В обед я заказывал сельдь с картофелем, теперь мне захотелось попробовать что-нибудь другое, и я попросил сардины, бифштекс с пирожками, а на десерт – ромовую бабу. И конечно же, бутылку божоле.

– А вы гурман! – заметила официантка.

– Да, я люблю поесть, а кухня у вас хорошая. И ваше божоле мне тоже нравится.

– Хозяин хорошо знает винодела, тот посылает нам вино прямо с места, и продукты у нас все свежие. Видите – клиентов хватает. Вид у них довольный, едят с аппетитом. У нас лучший ресторан в квартале. Есть также пивная, ее никто не посещает. И еще один ресторан, они с шиком называют его корчмой.

Ее сестра – жена хозяина, сообщила мне официантка, а двоюродный брат работает здесь же барменом. Продукты закупает хозяин.

– Так лучше – работать семьей, легче договориться. Ну, я пойду, меня ждут. Заказ я скоро принесу.
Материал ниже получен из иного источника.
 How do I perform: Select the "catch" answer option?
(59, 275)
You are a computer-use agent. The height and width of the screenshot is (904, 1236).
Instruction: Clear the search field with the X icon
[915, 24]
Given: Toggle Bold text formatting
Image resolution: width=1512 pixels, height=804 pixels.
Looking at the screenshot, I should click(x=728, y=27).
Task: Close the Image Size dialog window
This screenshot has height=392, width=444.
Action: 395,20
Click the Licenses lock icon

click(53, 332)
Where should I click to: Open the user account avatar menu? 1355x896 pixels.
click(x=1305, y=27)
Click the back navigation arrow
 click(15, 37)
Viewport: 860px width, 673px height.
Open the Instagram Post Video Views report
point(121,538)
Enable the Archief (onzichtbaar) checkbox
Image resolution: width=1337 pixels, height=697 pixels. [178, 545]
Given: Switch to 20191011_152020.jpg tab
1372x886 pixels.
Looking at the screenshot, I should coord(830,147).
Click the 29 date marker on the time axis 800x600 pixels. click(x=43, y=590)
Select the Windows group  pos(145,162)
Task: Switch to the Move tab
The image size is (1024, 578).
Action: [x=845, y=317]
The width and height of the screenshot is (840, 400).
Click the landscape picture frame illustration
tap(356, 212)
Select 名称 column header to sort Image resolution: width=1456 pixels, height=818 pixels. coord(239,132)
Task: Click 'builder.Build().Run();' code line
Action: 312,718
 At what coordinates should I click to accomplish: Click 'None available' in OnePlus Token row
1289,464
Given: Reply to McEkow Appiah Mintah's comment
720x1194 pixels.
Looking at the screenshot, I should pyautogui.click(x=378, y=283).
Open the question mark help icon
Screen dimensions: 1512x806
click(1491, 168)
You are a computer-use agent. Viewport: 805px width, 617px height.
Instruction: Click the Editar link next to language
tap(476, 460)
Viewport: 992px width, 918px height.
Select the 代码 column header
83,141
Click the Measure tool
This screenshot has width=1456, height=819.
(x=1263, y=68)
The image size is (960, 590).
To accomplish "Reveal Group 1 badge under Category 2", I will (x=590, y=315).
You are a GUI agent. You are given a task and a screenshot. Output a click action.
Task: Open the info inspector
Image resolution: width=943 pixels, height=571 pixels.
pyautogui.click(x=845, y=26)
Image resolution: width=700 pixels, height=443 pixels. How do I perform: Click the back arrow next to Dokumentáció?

Я повернул голову к окну. Забавное это занятие – наблюдать за прохожими. Вообще-то, я люблю день. Сумерки вселяют в меня тревогу. Но когда смотришь на проходящих мимо людей, таких разных, то начинаешь чувствовать себя комфортнее, приободряешься. Когда я был совсем маленьким, то боялся темноты. Мать выводила меня на улицу и гуляла со мной, держа за руку. Улица была многолюдная, похожая на эту, только поуже. Мать знала многих в квартале. Останавливалась, заговаривала с соседкой. Обменивалась парой слов с торговцами. Я помню эту кишащую людьми улицу, я успокаивался на ней, несмотря на полумрак – освещение было неважное. Большинства этих людей уже нет. Я вспоминаю улицу призраков. И вот теперь прохожие у меня перед глазами вдруг тоже, начинают казаться призраками. Всего лишь призраки. Сердце сжимается, и меня охватывает тревога. Мне становится страшно. Из-за ничего. Из-за всего. Но, к счастью, официантка приносит сардины и вино. И даже сама наливает мне божоле. Ушла. Я выпил стаканчик и налил второй. Так уже лучше. Я начинаю чувствовать что-то вроде веселья. У меня часто бывают такие движения души, такие порывы – навстречу радости, даже счастью, но недостаточно сильные, они быстро затухают. Я знаю способ, с помощью которого можно избавиться от грусти или страха, правда, этот способ не всегда приводит к успеху. Он состоит в том, чтобы смотреть на людей и предметы вокруг как можно более внимательно. Так внимательно, будто видишь весь этот мир впервые. И тогда то, что тебя окружает, кажется загадочным и необычным.